I agree whole heartedly Slippy. Self defense is always an absolute right it my book. Attacking Police, however is a little more complicated. The US Supreme Court has made it very plain in Graham Vs. Conner that any force used by an Officer must be objectively reasonable. That is to say that if I were attacked by a small framed and unarmed man I would have to be able to explain how at 6'1" 310 pounds killing him was a reasonable action. It is never my job to punish an offender. I have to leave that to a jury of his peers. My job is always to use the minimum amount of force needed to affect the arrest. Any force beyond that "objectively reasonable" amount would properly be deemed as excessive, opening me and my employer up to civil and potentially criminal liability. Here is a link to this decision. We should all be well versed on the standard we hold our Officers to and demand no less.

Graham v. Connor - Wikipedia, the free encyclopedia


----------



## Salt-N-Pepper (Aug 18, 2014)

I've just seen the video released by the PD taken on a cell phone that refutes the initial reports, the guy was not nearly as close as they said, and his arms were down by his side.

I can see why the cops may have felt threatened, but I am concerned that what they reported turns out to be completely different than what actually did. 

I am, however, encouraged that the police department released the video even though it shows that their reported version of events was inaccurate.


----------



## PaulS (Mar 11, 2013)

Well, the individual who was shot, had to be close enough to hit the officer to break his eye socket....


----------



## Kauboy (May 12, 2014)

Yeah, you don't suffer an orbital blowout from anything but a strong blow to the head. If the man was unarmed, then he must have still had at least one working weapon, and was within an arm's reach.


----------



## Salt-N-Pepper (Aug 18, 2014)

PaulS said:


> Well, the individual who was shot, had to be close enough to hit the officer to break his eye socket....





Kauboy said:


> Yeah, you don't suffer an orbital blowout from anything but a strong blow to the head. If the man was unarmed, then he must have still had at least one working weapon, and was within an arm's reach.

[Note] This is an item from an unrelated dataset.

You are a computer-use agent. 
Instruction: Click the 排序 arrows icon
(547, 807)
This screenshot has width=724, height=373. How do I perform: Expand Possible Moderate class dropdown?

Different incident, I am talking about the guy who was shot in St. Louis, not the guy who was shot in Ferguson...


----------



## shotlady (Aug 30, 2012)

lets review this... 
cause-effect.
play stupid games win stupid prizes.
no body but the booking girl will miss him.
case closed.


----------



## shotlady (Aug 30, 2012)

consolation prize for the other losers


----------



## csi-tech (Apr 13, 2013)

Shot Lady makes me laugh.


----------